**Given request:**
Revise the listing below, changing "tweet" to "post" and reproducing everything else without alteration.

**Supplied information:**
□ □ □ □

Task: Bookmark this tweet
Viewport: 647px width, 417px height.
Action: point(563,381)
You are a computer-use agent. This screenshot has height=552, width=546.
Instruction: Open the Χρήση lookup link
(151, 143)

□ □ □ □

**Result of this task:**
Task: Bookmark this post
Viewport: 647px width, 417px height.
Action: point(563,381)
You are a computer-use agent. This screenshot has height=552, width=546.
Instruction: Open the Χρήση lookup link
(151, 143)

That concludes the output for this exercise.